SSTOs

also_larrison wrote: To be generous to Harry Stine, who I met multiple times at
conferences, a lot of the difference is a difference of
interpretation on circumstances and situations. Harry
would look at a situation and immediately claim "XX" was
going on, but when I looked into it, I would find there
were other less exciting, but probably more realistic
situations going on.

I never met the man and I didn't know who he was until I got the book
and I looked him up on the web and found he was dead. Opps!!!
Well, I guess data can lead to different theories. I don't know enough to judge.
Moreover, the hidden assumption in Stine's model seems to
be that he assumes a vehicle is bought from an existing
production line, no (or very little) new infrastructure is
needed, and that there is a large un-met, immediate demand.
These assumptions seem fairly optimistic in the immediate
near term, such as within the next 10 years.
Those assumptions might be true for a second- or third-
generation SSTO, when the markets are known, the operations
refined, and the technology well understood. But for a
nearer term case, a more realistic commercial SSTO case
might assume the initial cost of vehicle will be higher and
there will be some development cost incurred in getting it.
The development cost for the vehicle has to be recovered --
either by the developer selling multiple vehicles to
multiple operators, or by taking back an equity stake in
the operations entity, or through some other party
absorbing the development cost (such as NASA or the USAF).
If you assume some amount of investment cost has to be
recovered, then the effective price to the operational
entity goes up, and the prices have to increase comensurate
to allow the rate of return back to competitive levels.

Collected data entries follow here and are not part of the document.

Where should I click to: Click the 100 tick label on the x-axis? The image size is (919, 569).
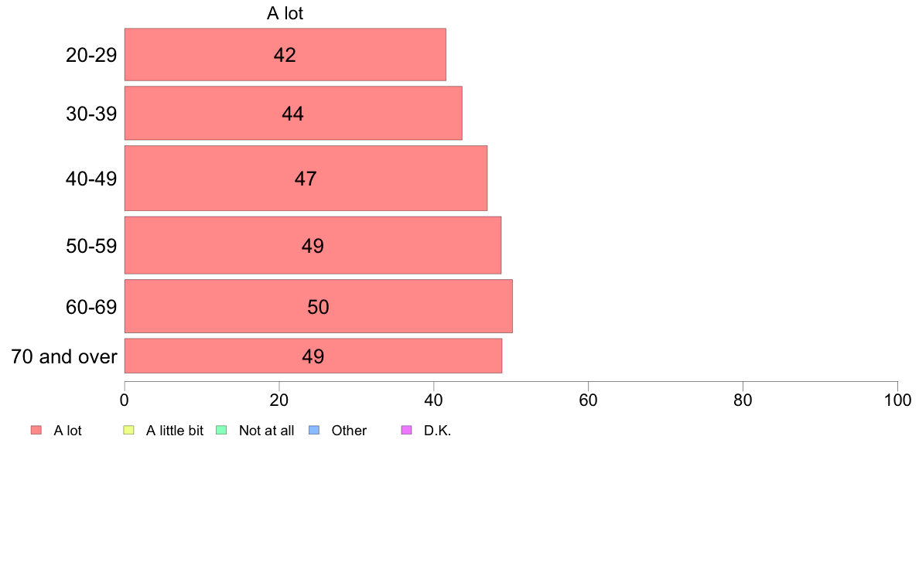click(x=897, y=400)
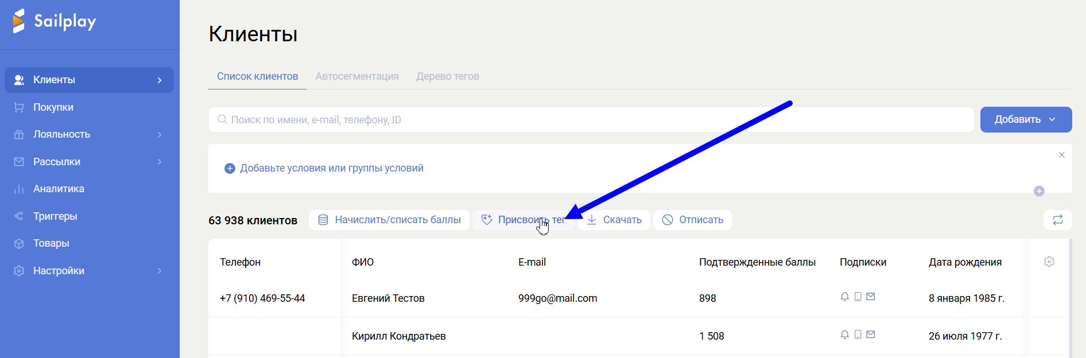This screenshot has height=358, width=1086.
Task: Click the gray plus circle icon
Action: click(1039, 191)
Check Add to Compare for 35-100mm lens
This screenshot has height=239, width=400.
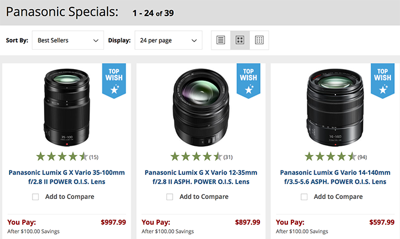point(35,197)
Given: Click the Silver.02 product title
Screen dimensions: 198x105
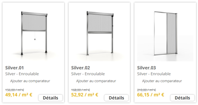Looking at the screenshot, I should point(81,68).
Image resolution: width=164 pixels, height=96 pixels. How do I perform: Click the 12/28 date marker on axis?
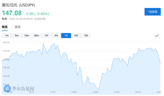coord(95,92)
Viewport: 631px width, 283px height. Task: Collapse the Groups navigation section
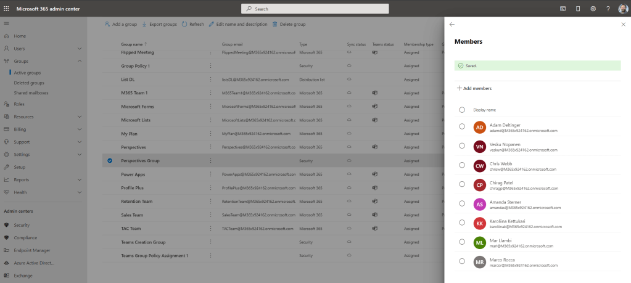pos(80,61)
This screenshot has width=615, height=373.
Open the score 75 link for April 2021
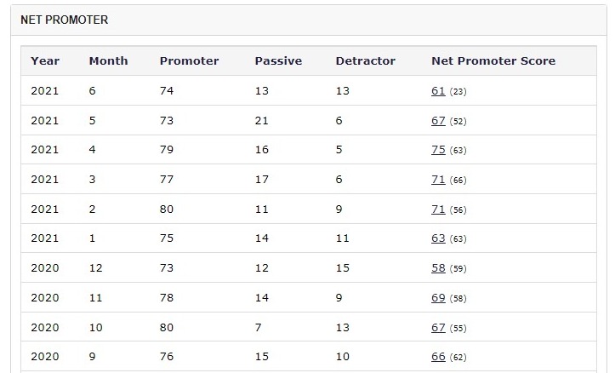point(438,150)
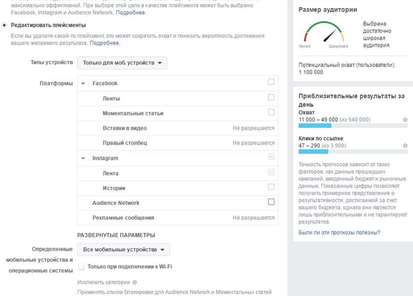Click the Охват blue progress bar
The width and height of the screenshot is (413, 296).
tap(315, 126)
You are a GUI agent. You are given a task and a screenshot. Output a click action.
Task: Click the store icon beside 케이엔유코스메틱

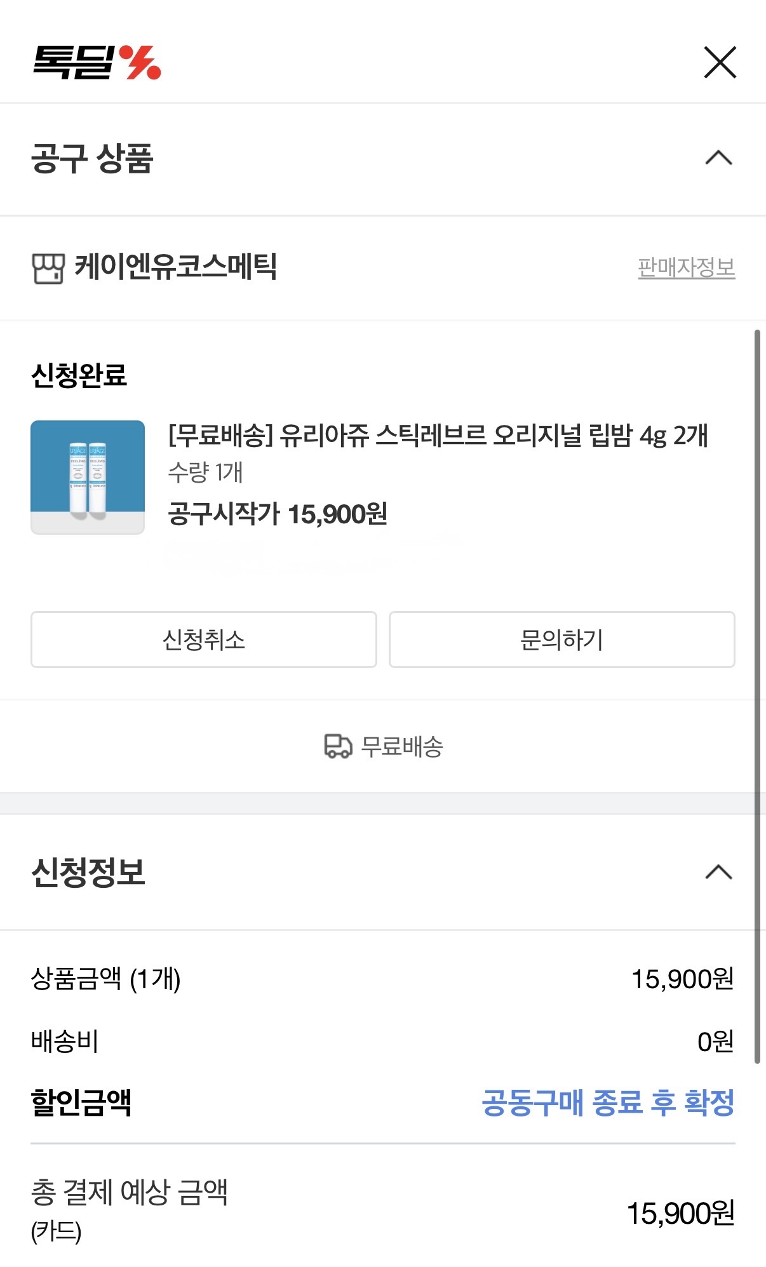point(48,268)
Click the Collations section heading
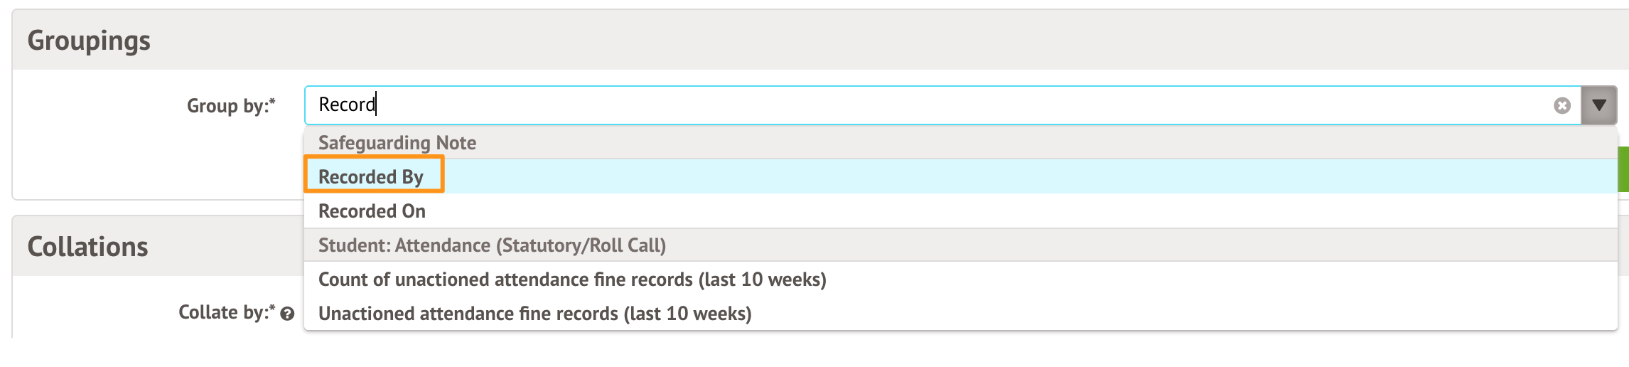The width and height of the screenshot is (1629, 367). tap(87, 247)
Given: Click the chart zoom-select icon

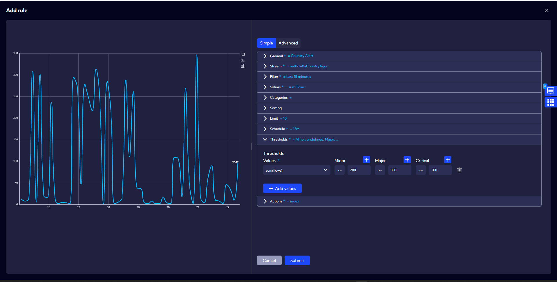Looking at the screenshot, I should pyautogui.click(x=243, y=54).
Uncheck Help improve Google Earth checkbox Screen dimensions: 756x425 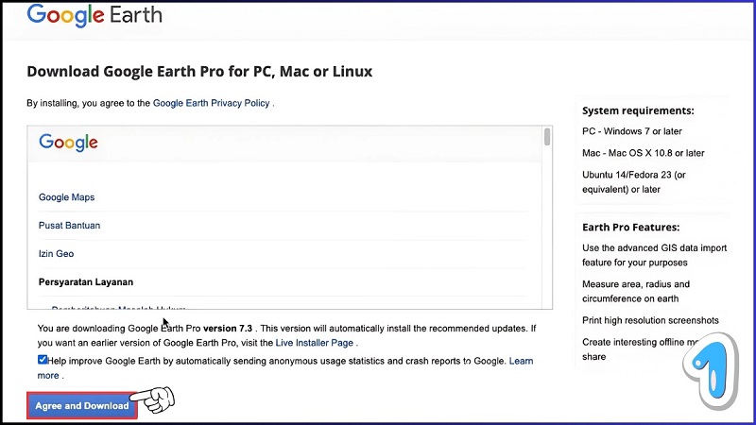pos(43,361)
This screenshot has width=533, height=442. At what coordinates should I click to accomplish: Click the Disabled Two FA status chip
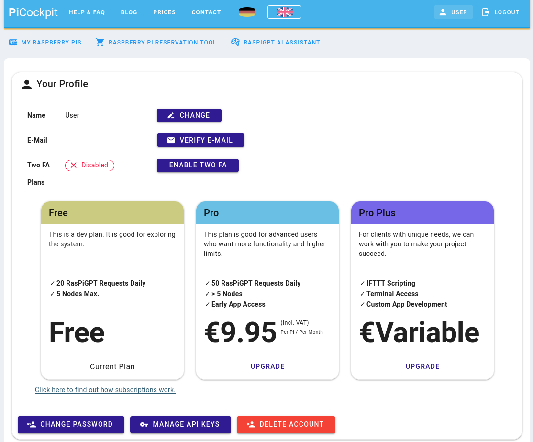point(89,165)
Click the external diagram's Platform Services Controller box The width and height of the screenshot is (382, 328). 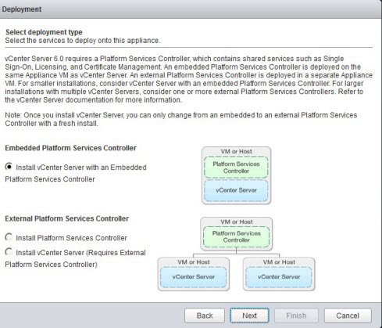click(x=236, y=236)
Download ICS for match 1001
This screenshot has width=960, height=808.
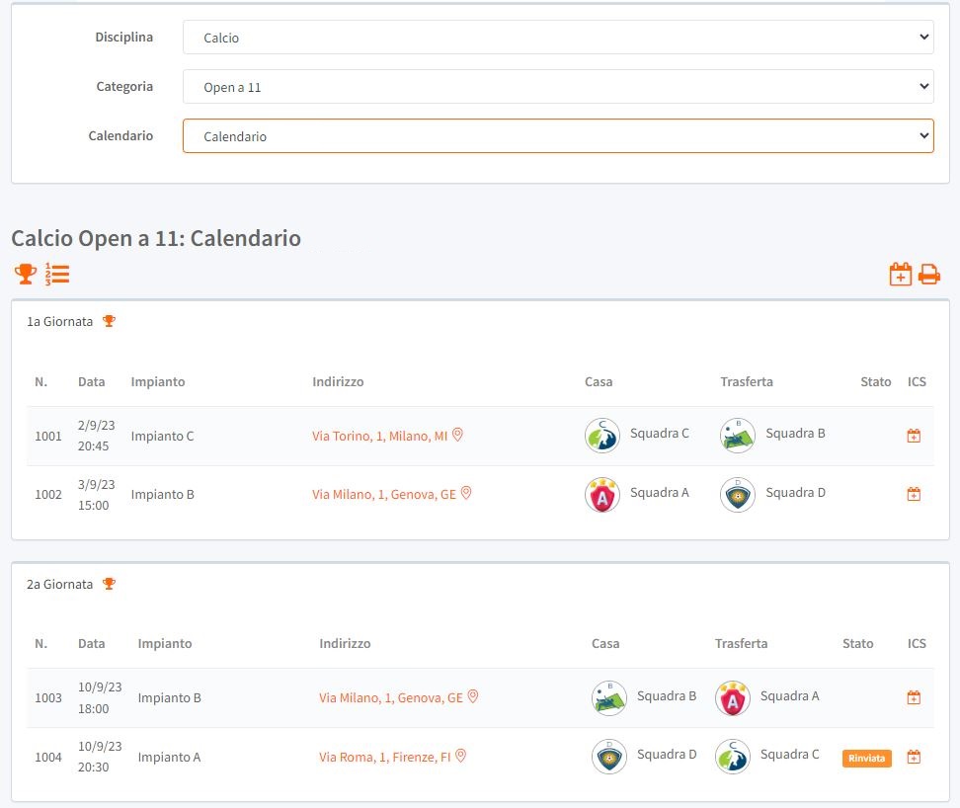coord(914,436)
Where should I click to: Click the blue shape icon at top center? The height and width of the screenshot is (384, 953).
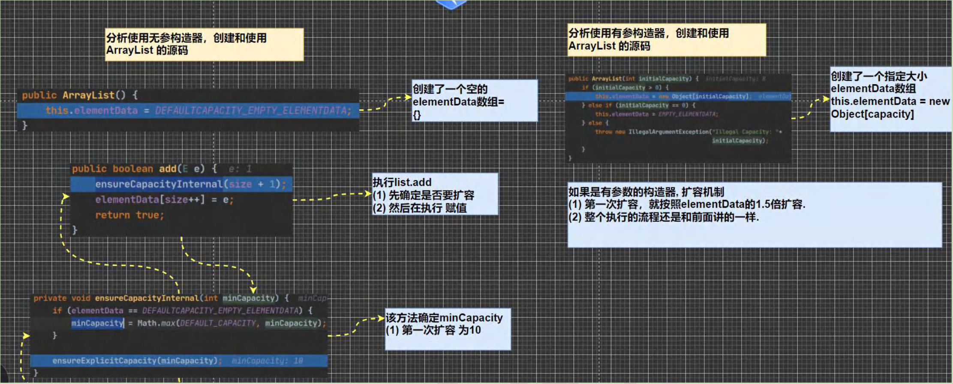[451, 4]
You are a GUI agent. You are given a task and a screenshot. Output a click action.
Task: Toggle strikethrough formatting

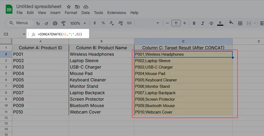point(211,23)
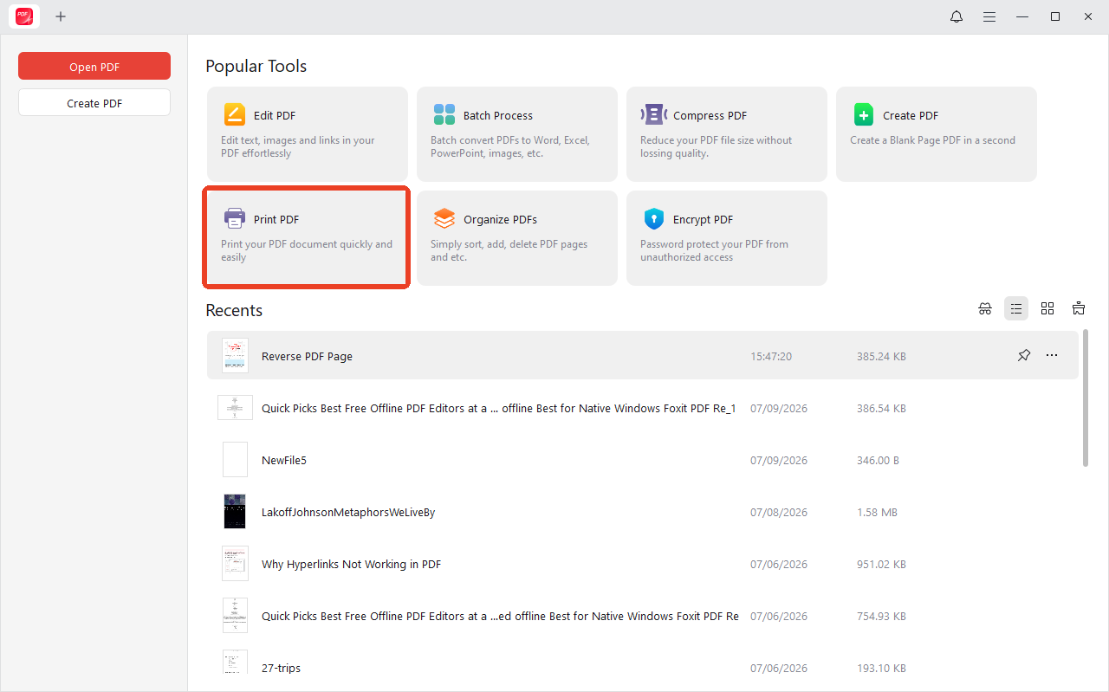Open LakoffJohnsonMetaphorsWeLiveBy thumbnail
Screen dimensions: 1109x692
click(235, 511)
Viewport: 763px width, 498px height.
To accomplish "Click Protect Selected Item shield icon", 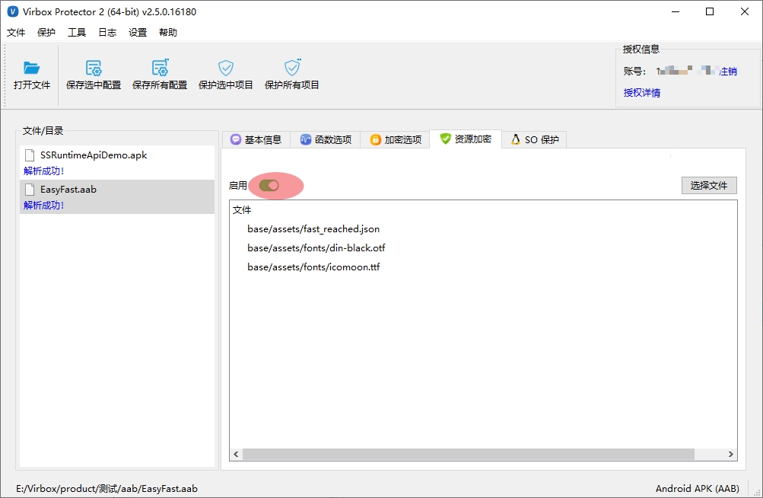I will click(x=226, y=69).
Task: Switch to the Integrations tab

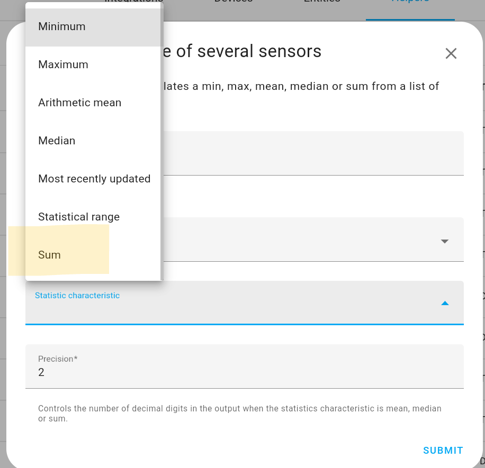Action: 133,2
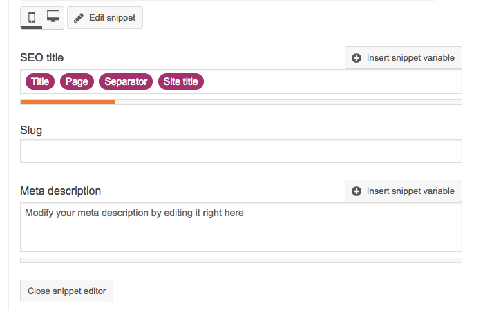
Task: Click the pencil icon beside Edit snippet
Action: point(79,18)
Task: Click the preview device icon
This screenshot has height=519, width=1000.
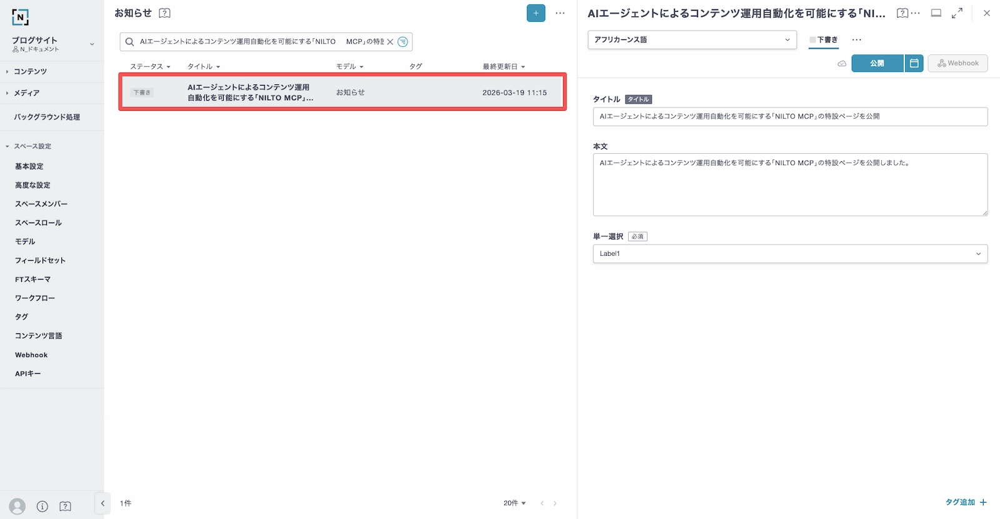Action: tap(936, 13)
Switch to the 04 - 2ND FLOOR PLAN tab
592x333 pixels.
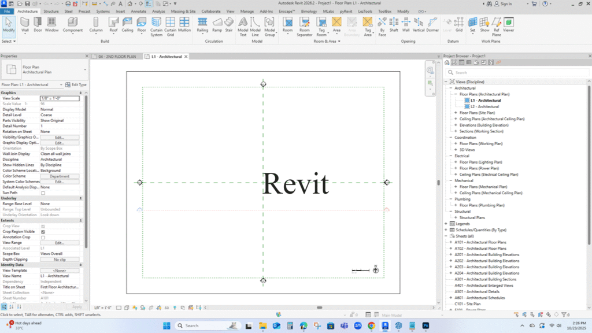point(117,57)
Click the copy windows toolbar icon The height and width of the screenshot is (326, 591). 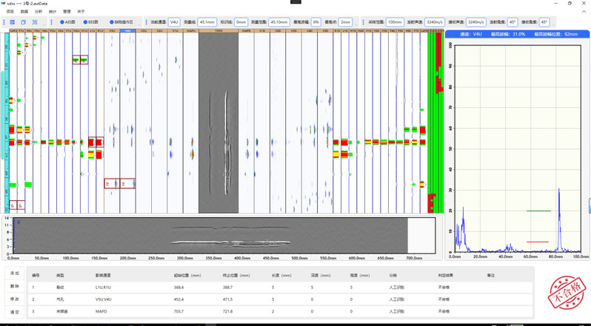point(24,22)
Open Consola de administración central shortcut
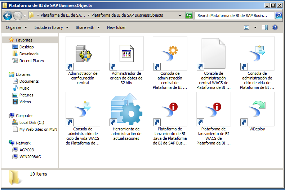Screen dimensions: 285x190 170,54
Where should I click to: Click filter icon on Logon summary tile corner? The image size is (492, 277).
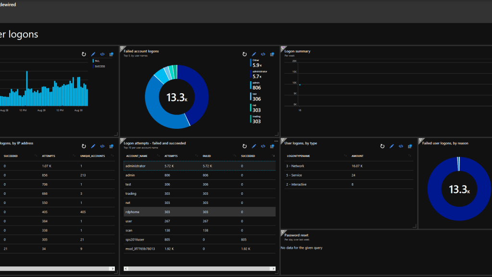[283, 48]
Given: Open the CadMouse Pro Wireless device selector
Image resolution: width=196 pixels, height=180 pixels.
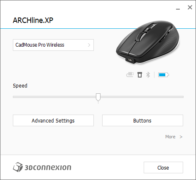Looking at the screenshot, I should coord(53,45).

I always assumed even before I read Stine's book was that the first 2 markets
for reusable spaceships would be satelite launches and fast passenger and cargo
transport around the world. The satelite market already exists and the second
market might be kicked off by flying a ship from New York to Tokyo in under an hour
and then back again 2 days later. I think such a stunt showing that it could be possible
might encourage investors who would then smell the money. A lot depends on how reusable
the ship is, how much it can carry, and how much maintenance it needs.
I would assume the development of SSTO transport would follow the development
of air transport. At first it would be expensive and it would go down as technology
and markets expanded. How fast it might go I have no idea.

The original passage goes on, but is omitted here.